- **Selection**
• • • • • • •

Yesterday evening I converted to the Christian Catholic religion, renouncing my previous Islamic faith. Thus, I finally saw the light, by divine grace — the healthy fruit of a long, matured gestation, lived in suffering and joy, together with intimate reflection and conscious and manifest expression. I am especially grateful to his holiness Pope Benedict XVI, who imparted the sacraments of Christian initiation to me, baptism, confirmation and Eucharist, in the Basilica of St. Peter’s during the course of the solemn celebration of the Easter Vigil. And I took the simplest and most explicit Christian name: “Cristiano.” Since yesterday evening therefore my name is Magdi Crisitano Allam.

For me it is the most beautiful day of [my] life. To acquire the gift of the Christian faith during the commemoration of Christ’s resurrection by the hand of the Holy Father is, for a believer, an incomparable and inestimable privilege. At almost 56 […], it is a historical, exceptional and unforgettable event, which marks a radical and definitive turn with respect to the past. The miracle of Christ’s resurrection reverberated through my soul, liberating it from the darkness in which the preaching of hatred and intolerance in the face of the “different,” uncritically condemned as “enemy,” were privileged over love and respect of “neighbor,” who is always, an in every case, “person”; thus, as my mind was freed from the obscurantism of an ideology that legitimates lies and deception, violent death that leads to murder and suicide, the blind submission to tyranny, I was able to adhere to the authentic religion of truth, of life and of freedom.

On my first Easter as a Christian I not only discovered Jesus, I discovered for the first time the face of the true and only God, who is the God of faith and reason. My conversion to Catholicism is the touching down of a gradual and profound interior meditation from which I could not pull myself away, given that for five years I have been confined to a life under guard, with permanent surveillance at home and a police escort for my every movement, because of death threats and death sentences from Islamic extremists and terrorists, both those in and outside of Italy.

I had to ask myself about the attitude of those who publicly declared fatwas, Islamic juridical verdicts, against me — I who was a Muslim — as an “enemy of Islam,” “hypocrite because he is a Coptic Christian who pretends to be a Muslim to do damage to Islam,” “liar and vilifier of Islam,” legitimating my death sentence in this way. I asked myself how it was possible that those who, like me, sincerely and boldly called for a “moderate Islam,” assuming the responsibility of exposing themselves in the first person in denouncing Islamic extremism and terrorism, ended up being sentenced to death in the name of Islam on the basis of the Quran. I was forced to see that, beyond the contingency of the phenomenon of Islamic extremism and terrorism that has appeared on a global level, the root of evil is inherent in an Islam that is physiologically violent and historically conflictive.

• • • • • • •

- **Provided material**
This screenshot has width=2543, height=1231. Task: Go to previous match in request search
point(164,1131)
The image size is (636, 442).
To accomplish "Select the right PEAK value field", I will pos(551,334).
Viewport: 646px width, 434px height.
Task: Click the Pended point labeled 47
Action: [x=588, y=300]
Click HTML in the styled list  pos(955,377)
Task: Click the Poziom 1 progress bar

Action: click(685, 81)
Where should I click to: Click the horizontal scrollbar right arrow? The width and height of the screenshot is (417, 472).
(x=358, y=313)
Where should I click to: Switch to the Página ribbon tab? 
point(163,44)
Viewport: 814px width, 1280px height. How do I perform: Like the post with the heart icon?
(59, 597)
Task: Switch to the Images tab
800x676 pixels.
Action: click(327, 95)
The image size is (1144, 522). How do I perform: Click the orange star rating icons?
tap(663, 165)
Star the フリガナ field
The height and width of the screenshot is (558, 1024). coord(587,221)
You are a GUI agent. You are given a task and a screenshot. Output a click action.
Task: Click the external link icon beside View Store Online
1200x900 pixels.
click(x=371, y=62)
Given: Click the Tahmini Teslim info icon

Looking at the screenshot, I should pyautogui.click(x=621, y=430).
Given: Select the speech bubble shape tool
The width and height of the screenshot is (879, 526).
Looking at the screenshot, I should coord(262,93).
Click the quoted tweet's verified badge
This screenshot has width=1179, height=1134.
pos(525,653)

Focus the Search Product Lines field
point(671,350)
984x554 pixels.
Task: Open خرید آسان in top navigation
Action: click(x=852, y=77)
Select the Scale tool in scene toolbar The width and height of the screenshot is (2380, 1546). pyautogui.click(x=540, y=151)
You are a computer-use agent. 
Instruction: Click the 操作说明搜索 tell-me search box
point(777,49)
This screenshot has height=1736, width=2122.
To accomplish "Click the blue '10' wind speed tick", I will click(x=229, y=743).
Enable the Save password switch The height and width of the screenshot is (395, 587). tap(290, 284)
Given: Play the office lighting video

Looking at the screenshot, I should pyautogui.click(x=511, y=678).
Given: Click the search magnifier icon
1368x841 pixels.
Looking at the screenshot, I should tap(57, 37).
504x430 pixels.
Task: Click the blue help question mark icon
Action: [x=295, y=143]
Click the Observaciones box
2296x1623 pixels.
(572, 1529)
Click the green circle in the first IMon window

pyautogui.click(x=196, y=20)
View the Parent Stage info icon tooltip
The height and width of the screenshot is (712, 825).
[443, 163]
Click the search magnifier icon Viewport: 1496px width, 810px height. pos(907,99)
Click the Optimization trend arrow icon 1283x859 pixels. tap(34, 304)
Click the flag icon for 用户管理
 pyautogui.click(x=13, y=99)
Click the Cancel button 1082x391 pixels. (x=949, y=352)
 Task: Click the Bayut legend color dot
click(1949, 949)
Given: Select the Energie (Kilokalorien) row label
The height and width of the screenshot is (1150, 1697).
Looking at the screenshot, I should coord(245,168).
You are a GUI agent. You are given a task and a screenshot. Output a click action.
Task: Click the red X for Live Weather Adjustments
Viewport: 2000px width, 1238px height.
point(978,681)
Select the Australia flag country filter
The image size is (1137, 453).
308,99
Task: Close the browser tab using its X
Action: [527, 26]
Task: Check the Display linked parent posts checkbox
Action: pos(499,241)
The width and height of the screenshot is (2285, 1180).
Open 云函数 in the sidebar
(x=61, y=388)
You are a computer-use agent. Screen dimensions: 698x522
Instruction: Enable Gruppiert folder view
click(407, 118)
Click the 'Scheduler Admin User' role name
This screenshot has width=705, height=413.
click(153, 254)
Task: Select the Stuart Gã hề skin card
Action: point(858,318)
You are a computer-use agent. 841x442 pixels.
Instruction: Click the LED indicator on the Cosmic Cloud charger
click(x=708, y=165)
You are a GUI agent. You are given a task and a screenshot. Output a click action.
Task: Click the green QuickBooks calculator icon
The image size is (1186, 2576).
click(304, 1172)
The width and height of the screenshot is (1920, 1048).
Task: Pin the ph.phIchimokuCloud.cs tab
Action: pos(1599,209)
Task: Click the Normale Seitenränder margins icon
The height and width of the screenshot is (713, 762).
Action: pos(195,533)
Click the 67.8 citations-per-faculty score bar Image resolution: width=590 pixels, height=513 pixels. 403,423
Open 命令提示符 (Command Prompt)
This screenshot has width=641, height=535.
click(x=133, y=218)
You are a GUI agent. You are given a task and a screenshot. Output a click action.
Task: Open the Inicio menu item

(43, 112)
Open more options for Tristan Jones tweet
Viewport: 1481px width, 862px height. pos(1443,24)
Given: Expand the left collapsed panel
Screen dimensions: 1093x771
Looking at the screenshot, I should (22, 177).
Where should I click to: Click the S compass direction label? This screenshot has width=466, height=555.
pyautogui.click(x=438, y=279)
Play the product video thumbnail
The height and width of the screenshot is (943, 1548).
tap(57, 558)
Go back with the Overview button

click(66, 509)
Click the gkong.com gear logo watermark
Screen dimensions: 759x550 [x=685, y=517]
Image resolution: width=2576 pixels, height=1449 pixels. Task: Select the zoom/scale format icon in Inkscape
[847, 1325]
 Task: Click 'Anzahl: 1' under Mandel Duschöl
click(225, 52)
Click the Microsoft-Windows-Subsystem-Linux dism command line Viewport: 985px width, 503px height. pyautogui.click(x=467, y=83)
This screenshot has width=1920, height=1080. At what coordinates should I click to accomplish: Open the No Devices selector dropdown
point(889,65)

• • • • • • •

- **Exercises**
A) Please retype part of the conversion letter, beginning at the words "Yesterday evening I" and stopping after the words "Magdi Crisitano Allam.".
B) In the rows, begin at the line that has "Given: Click the Tahmini Teslim info icon" and stop after the line that has "Click the Optimization". Reproduce only those lines with "magnifier" changed to "magnifying glass" and nothing else altered.
The conversion letter and the rows have no connection to each other.

- **Answers**
A)
Yesterday evening I converted to the Christian Catholic religion, renouncing my previous Islamic faith. Thus, I finally saw the light, by divine grace — the healthy fruit of a long, matured gestation, lived in suffering and joy, together with intimate reflection and conscious and manifest expression. I am especially grateful to his holiness Pope Benedict XVI, who imparted the sacraments of Christian initiation to me, baptism, confirmation and Eucharist, in the Basilica of St. Peter’s during the course of the solemn celebration of the Easter Vigil. And I took the simplest and most explicit Christian name: “Cristiano.” Since yesterday evening therefore my name is Magdi Crisitano Allam.

B)
Given: Click the Tahmini Teslim info icon

Looking at the screenshot, I should pyautogui.click(x=621, y=430).
Given: Select the speech bubble shape tool
The width and height of the screenshot is (879, 526).
Looking at the screenshot, I should coord(262,93).
Click the quoted tweet's verified badge
This screenshot has width=1179, height=1134.
pos(525,653)

Focus the Search Product Lines field
point(671,350)
984x554 pixels.
Task: Open خرید آسان in top navigation
Action: click(x=852, y=77)
Select the Scale tool in scene toolbar The width and height of the screenshot is (2380, 1546). pyautogui.click(x=540, y=151)
You are a computer-use agent. 
Instruction: Click the 操作说明搜索 tell-me search box
point(777,49)
This screenshot has height=1736, width=2122.
To accomplish "Click the blue '10' wind speed tick", I will click(x=229, y=743).
Enable the Save password switch The height and width of the screenshot is (395, 587). tap(290, 284)
Given: Play the office lighting video

Looking at the screenshot, I should pyautogui.click(x=511, y=678).
Given: Click the search magnifying glass icon
1368x841 pixels.
Looking at the screenshot, I should tap(57, 37).
504x430 pixels.
Task: Click the blue help question mark icon
Action: [x=295, y=143]
Click the Observaciones box
2296x1623 pixels.
(572, 1529)
Click the green circle in the first IMon window

pyautogui.click(x=196, y=20)
View the Parent Stage info icon tooltip
The height and width of the screenshot is (712, 825).
[443, 163]
Click the search magnifying glass icon Viewport: 1496px width, 810px height. pos(907,99)
Click the Optimization trend arrow icon 1283x859 pixels. tap(34, 304)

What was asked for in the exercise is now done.